# Warriors of Chaos and Be'lakor



## snakemau (Jul 31, 2014)

So question: is there anywhere in the codex indicating how to use Be'lakor? Or do I just field him as the Daemon Prince? I know in other campaigns like Storm of Chaos there was a direct reference as how and when to use him but I can't find anything in the new codex, am I missing something?


----------



## Vaz (Mar 19, 2008)

Have you picked up the Dataslate with his rules in?


----------



## Nordicus (May 3, 2013)

Vaz said:


> Have you picked up the Dataslate with his rules in?


This. You will find his updated rules in the dataslate, which can be bought relatively cheap if you focus on one game (WHFB in your case). 

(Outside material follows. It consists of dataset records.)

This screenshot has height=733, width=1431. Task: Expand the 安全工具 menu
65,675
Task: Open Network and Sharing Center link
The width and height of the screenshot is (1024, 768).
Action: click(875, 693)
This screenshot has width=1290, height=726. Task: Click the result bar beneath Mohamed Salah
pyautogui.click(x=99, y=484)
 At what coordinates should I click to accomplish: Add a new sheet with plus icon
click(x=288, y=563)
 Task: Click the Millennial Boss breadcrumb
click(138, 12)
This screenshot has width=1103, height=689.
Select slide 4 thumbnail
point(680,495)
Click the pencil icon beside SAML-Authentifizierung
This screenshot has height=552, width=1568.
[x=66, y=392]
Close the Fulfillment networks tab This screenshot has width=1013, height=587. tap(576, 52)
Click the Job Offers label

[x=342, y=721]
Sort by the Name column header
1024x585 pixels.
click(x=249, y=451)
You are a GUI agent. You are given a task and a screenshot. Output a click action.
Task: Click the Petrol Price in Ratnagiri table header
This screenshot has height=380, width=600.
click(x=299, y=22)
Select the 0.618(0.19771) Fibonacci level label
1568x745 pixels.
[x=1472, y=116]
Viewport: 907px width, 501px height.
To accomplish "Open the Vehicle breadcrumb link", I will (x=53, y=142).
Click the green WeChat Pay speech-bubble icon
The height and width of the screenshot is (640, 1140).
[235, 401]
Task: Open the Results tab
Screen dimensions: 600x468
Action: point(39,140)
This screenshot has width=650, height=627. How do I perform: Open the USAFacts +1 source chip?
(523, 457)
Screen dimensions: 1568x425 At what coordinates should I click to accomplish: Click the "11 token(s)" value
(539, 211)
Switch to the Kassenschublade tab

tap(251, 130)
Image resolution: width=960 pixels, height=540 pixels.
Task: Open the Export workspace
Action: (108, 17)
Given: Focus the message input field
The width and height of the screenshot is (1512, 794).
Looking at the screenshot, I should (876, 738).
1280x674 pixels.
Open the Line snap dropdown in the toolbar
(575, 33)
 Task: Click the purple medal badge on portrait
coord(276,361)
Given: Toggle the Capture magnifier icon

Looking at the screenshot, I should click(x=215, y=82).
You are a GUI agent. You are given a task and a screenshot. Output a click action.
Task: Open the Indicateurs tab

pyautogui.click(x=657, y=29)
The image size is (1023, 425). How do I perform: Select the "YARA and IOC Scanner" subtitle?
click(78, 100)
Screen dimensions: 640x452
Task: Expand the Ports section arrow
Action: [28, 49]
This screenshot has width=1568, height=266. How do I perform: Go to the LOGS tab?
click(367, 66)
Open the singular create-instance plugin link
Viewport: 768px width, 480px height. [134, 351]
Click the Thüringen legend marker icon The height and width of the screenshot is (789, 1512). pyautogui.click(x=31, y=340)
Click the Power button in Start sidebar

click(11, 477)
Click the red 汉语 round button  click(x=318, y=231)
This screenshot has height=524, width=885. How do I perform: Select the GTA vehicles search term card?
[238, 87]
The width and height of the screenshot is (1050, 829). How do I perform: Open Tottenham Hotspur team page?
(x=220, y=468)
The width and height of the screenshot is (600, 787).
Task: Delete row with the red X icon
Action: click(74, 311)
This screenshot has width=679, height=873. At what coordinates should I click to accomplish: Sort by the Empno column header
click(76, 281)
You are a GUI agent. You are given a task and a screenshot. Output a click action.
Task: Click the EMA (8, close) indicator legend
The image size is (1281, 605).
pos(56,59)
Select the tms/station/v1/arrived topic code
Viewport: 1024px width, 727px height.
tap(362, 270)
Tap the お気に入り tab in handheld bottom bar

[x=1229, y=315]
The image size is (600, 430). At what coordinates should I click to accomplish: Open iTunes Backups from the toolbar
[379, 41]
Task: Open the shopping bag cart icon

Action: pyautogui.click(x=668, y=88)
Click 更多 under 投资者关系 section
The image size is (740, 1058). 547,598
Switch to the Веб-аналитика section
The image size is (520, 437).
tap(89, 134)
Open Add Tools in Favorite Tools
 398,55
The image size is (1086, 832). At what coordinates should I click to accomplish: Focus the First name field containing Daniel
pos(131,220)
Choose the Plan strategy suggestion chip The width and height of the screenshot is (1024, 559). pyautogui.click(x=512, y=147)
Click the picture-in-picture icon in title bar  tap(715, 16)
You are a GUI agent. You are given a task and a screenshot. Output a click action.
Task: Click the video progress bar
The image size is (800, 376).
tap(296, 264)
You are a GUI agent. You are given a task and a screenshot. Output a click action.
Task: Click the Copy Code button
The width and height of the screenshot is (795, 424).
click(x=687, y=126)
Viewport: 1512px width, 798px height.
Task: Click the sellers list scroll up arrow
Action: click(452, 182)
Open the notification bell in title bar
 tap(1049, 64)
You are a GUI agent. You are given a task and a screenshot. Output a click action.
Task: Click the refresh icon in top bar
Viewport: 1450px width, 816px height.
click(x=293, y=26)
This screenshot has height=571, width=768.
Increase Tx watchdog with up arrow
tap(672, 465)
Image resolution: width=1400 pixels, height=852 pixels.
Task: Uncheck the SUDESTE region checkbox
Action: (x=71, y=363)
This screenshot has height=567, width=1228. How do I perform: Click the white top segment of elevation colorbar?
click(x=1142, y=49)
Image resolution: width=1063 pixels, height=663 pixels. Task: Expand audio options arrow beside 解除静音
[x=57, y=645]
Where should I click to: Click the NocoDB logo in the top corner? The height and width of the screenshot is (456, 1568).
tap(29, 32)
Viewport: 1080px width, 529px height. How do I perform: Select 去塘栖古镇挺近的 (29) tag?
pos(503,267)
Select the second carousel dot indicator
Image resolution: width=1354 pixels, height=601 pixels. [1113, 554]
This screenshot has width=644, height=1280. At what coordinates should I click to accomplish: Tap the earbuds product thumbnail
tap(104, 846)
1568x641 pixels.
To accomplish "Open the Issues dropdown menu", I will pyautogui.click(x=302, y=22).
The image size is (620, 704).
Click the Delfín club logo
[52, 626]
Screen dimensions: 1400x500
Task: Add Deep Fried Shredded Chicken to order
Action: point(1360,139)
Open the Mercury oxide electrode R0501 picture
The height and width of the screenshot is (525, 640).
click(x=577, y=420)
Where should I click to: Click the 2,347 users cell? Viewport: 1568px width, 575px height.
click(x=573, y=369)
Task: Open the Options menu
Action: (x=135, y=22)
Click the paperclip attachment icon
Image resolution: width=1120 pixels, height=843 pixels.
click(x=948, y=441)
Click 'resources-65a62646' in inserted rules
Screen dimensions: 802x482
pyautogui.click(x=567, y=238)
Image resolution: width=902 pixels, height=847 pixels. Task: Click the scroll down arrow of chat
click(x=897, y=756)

He's is not in the 40K codex, so I don't know if he is in the WHFB codex. If he is, he's most likely int he daemon codex, instead of Warriors.


----------



## snakemau (Jul 31, 2014)

Ah that's why.... I'm getting back to warhammer, haven't played in 7 yrs... So I guess Black Library for that?


----------



## Nordicus (May 3, 2013)

snakemau said:


> So I guess Black Library for that?


Well it depends on which platform you want it.
*
IOS (iPad, iPhone and Mac)*
https://itunes.apple.com/gb/book/dataslate-belakor-dark-master/id768311429?mt=11&ign-mpt=uo=4

*eBook (Android, PC, Kindle)*
http://www.blacklibrary.com/games-workshop-digital-editions/Dataslate-Belakor.html

The prince is around 6 dollars, so it's not that bad luckily


----------



## Vaz (Mar 19, 2008)

Yup =)

http://www.blacklibrary.com/games-workshop-digital-editions/Battlescroll-Belakor.html


----------